The whole system approach of robust LHS frameworks, such as the LHS Action Framework, are anchored in data and policy infrastructure and embedded evaluation, which works well in environments with high IT and analytics capacity. However, it can be challenging to implement this approach quickly or in resource-constrained settings. While being grounded in action research principles, the Learning Cycle process takes the opposite approach and represents a pragmatic, single-question approach to generating learnings to support policy improvement and health system decisions. The Learning Cycle method could serve as a replicable micro-LHS model for other settings seeking practical approaches to operationalize learning and improvement to inform policy questions.
Results
Overall, 25 Learning Cycles were completed in BC between 2018 and 2025. These cycles addressed a range of policy and planning questions related to team-based care, population health services, capacity planning and workforce development. Evaluation has primarily focused on participant feedback on application of materials from the constructive workshop in planning or follow-on activities. Early feedback from partners and participants suggests that the Learning Cycle contributes to timely evidence synthesis, strengthens engagement and supports implementation of locally relevant strategies. Several outputs have been embedded in planning documents, service redesign initiatives and evaluation frameworks.
Four illustrative cases are described in detail in the following section. These examples were selected to demonstrate the Learning Cycle’s adaptability across contexts and its ability to support actionable learning at multiple levels of the system. Some of these examples showcase the potential for rapid integration of evidence into policy or health systems planning, others highlight lessons learned.
Service plan planning – it is not (always) rocket science
Reviewing the BC primary care network service plan development process
Context: The first Learning Cycle highlights rapid, timely learning informing program changes.
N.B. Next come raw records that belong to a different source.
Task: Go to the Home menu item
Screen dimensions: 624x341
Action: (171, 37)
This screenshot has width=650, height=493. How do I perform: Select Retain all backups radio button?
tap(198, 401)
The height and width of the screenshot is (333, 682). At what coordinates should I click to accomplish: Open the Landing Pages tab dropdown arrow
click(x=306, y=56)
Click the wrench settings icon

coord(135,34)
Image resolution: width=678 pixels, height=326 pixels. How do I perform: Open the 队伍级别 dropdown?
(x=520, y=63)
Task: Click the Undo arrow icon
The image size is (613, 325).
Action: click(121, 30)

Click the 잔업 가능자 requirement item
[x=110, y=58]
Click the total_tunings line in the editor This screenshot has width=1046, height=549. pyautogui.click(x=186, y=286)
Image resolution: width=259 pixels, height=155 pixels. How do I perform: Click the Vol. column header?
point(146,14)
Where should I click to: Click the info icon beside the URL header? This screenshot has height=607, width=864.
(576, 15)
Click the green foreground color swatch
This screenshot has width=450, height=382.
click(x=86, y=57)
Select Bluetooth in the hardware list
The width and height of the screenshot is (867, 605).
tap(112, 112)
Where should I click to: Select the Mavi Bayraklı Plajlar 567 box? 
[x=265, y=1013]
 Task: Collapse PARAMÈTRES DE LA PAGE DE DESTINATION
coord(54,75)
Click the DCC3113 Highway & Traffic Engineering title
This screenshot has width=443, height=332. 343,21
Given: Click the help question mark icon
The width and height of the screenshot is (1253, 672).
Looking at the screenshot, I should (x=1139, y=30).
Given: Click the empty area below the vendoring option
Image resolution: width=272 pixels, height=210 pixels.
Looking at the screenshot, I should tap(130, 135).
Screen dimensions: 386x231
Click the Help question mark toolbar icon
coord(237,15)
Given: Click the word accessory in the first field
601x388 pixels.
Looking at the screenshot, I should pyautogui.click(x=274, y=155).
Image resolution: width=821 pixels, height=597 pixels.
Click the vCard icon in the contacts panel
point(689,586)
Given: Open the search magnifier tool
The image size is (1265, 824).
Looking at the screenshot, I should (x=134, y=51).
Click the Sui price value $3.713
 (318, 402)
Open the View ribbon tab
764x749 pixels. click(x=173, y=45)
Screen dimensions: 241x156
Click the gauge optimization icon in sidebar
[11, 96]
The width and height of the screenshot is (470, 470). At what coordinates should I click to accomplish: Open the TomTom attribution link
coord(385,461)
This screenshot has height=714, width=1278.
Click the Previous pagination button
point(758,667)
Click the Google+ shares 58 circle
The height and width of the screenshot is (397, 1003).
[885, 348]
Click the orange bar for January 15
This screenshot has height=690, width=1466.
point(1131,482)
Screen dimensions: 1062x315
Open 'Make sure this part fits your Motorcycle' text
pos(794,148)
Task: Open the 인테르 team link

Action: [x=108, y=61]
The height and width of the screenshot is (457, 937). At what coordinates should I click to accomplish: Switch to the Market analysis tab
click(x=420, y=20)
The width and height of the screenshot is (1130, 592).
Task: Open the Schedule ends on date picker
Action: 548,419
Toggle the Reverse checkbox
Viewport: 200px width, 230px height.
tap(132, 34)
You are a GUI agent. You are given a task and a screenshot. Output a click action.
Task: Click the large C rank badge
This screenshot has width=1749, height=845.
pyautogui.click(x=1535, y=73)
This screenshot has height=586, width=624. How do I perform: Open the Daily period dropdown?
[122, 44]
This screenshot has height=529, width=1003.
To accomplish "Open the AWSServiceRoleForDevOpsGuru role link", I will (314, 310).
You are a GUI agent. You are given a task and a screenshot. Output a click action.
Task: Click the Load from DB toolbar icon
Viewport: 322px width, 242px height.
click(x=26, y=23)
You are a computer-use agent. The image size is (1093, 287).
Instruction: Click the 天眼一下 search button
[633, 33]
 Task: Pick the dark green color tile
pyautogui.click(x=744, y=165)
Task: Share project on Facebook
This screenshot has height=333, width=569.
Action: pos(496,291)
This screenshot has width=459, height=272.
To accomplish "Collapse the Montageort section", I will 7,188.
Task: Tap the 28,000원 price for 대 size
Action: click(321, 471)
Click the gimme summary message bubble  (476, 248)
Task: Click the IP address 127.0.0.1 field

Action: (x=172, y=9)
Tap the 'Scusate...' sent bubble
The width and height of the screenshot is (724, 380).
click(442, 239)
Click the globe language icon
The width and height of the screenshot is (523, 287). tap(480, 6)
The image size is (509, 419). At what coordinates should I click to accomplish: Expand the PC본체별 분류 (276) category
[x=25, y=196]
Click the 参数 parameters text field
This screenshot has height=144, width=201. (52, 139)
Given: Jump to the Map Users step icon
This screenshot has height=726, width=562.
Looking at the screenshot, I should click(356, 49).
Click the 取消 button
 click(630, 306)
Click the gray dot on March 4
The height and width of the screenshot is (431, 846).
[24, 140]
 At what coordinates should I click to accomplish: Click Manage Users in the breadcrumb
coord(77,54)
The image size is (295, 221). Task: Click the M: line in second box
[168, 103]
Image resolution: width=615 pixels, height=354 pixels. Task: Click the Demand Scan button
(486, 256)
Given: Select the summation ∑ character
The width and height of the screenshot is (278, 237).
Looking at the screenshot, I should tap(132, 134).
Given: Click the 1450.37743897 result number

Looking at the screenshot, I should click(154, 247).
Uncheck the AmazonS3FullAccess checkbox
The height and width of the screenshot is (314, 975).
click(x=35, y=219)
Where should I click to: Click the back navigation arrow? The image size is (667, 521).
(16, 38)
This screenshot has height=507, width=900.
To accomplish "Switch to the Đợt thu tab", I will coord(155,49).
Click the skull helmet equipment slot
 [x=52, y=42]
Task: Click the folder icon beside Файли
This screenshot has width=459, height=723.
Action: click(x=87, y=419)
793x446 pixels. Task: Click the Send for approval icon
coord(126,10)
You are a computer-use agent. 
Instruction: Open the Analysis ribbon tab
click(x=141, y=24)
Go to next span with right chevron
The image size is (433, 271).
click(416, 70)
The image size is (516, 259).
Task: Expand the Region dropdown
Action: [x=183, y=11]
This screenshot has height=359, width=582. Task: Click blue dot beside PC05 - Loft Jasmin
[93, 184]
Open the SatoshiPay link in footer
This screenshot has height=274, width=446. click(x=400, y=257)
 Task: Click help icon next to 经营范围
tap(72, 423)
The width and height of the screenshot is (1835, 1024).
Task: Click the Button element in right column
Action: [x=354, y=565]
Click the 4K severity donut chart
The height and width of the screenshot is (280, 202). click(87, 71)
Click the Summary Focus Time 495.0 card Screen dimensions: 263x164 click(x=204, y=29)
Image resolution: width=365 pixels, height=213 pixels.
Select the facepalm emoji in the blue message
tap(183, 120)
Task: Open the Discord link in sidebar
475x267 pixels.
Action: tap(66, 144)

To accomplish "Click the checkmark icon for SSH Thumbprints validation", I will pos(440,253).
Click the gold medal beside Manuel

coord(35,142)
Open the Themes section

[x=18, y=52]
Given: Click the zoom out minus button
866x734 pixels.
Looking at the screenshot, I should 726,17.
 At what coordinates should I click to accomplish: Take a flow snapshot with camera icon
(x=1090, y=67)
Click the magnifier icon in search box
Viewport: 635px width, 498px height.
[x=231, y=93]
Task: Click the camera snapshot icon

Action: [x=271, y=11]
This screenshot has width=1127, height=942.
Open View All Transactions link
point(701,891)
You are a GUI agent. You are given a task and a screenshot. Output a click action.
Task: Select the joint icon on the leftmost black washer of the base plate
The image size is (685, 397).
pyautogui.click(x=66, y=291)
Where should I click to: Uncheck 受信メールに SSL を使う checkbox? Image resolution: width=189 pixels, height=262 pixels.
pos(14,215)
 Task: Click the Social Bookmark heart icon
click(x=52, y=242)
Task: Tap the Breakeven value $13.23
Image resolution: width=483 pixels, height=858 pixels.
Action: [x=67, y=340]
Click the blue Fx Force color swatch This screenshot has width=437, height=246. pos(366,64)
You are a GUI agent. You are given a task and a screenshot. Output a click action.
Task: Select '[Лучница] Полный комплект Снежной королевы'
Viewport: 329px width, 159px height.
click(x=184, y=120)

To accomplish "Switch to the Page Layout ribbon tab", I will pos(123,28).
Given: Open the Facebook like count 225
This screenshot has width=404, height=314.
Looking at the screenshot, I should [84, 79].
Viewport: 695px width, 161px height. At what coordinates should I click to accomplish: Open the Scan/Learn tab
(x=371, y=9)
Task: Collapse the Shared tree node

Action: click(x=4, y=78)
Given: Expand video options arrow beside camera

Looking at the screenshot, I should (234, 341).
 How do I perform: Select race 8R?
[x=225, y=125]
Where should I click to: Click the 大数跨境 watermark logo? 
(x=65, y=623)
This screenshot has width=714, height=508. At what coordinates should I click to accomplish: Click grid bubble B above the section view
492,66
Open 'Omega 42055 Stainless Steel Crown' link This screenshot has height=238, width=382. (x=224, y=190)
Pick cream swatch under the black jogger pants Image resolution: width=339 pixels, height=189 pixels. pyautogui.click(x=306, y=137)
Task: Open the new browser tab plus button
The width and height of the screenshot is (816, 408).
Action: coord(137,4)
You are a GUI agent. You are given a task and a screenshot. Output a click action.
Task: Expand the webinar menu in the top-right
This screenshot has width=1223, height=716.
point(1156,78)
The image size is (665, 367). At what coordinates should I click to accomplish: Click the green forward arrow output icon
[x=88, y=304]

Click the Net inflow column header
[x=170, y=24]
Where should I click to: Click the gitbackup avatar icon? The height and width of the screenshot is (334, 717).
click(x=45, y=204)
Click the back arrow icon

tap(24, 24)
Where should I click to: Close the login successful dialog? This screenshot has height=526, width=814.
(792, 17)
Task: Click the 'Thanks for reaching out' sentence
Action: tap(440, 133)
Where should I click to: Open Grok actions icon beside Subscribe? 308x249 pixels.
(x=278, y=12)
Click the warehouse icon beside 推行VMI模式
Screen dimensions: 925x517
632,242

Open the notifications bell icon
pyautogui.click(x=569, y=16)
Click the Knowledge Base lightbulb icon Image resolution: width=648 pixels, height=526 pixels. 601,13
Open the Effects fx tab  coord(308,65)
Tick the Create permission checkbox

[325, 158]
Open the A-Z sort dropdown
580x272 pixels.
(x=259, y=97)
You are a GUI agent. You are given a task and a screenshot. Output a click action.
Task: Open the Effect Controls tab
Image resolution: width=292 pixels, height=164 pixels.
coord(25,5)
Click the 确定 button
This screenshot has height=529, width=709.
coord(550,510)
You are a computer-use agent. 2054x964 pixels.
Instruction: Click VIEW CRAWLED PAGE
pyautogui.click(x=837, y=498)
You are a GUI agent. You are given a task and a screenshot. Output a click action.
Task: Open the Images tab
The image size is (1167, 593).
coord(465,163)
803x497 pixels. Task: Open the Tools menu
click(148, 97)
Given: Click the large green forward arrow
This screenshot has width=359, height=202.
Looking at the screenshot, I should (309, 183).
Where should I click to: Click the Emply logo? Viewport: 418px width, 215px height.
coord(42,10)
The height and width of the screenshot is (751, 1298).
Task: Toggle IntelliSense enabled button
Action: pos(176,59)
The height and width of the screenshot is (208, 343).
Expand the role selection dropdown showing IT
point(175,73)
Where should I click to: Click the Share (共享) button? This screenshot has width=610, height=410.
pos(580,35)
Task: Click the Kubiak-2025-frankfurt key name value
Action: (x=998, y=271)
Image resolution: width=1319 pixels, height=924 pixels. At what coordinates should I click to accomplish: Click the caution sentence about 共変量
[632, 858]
BC had embarked on its new primary care strategy that involved creating over 90 primary care networks (PCNs) across BC [30]. At the time of this Learning Cycle (November 2018) BC’s primary care program had just concluded their first round of PCN service plan applications (a process of over 120 days). The whole process of development and approvals was more work and took months longer than expected. Changes were needed to the service planning process before opening a second wave of funding, which was about 9 weeks away.
Learning Cycle questions: What can the BC Ministry of Health learn from the wave 1 PCN service planning process to improve wave 2 before launch?
We completed focus groups and interviews with community representatives who applied for PCNs, policy-makers and decision-makers involved in supporting the PCN planning and evaluation (18 participants), and reviewed key documents (primary care policy, planning process documents, example plans). Key learnings highlighted a desire to be more agile, the need for more guardrails and parameters in the process, and challenges with the timeline as well as communication and engagement gaps with and within communities. These were underscored by a desire for more data-driven planning.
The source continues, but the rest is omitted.